-- Given exercise --
Transcribe the passage of the Oracle forum post below, starting at "Open in new" and ending with "with a space.".

-- Selected extract --

Solved

Oracle - Replace repeated characters in string

Posted on 2015-02-16
5
471 Views
Last Modified: 2015-02-17
Hi Experts,

I've a requirement to take a string from a CSV file, non qualified. I'm loading this into a staging table using UTL_FILE, and then splitting out the line into columns using the 'replace' function shown as column 'Existing' below.

The issue is that multiple columns can be empty, meaning that the line can have consecutive commas in it, and the replace function cannot deal with this. While I can nest numerous replace functions, I'm after advice on if this is the best approach.

I could write a function to keep applying replaces to a variable if it finds consecutive commas in place, however this seems incredibly inefficient.

select a, 
       replace(replace(replace(x.a,',,',', ,'),',,', ', ,'),',,', ', ,') "Existing",
       regexp_replace(x.a,',,',', ,') "RegEx1",
       regexp_replace(x.a, '(,,)', ', ,') "RegEx2",
       regexp_replace(x.a, '(,){2}', ', , ') "RegEx3"
from   (select '1,2,3,4,5,6,7,8,9,10,11' a from dual union all
        select ',2,,4,,6,,8,,10,' a from dual union all
        select ',,3,,,6,,,9,,' a from dual union all
        select ',,,4,,,,8,,,' a from dual union all
        select '1,,,4,5,,,,,,11' a from dual union all
        select '1,,,,,,,,,,11' a from dual union all
        select ',,' from dual
       ) x

Open in new window


The most promising is the 'RegEx3' column, however this hasn't put a space at the end, but if '11' is populated, it's prefixed with a space.

The end goal for this is to take this string, split it into columns (Example code below), whilst replacing 'null' or empty instances with space.

-- Collected material --
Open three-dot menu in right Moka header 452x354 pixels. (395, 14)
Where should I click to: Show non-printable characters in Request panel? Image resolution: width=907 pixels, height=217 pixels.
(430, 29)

-- Exercise output --
Open in new window


The most promising is the 'RegEx3' column, however this hasn't put a space at the end, but if '11' is populated, it's prefixed with a space.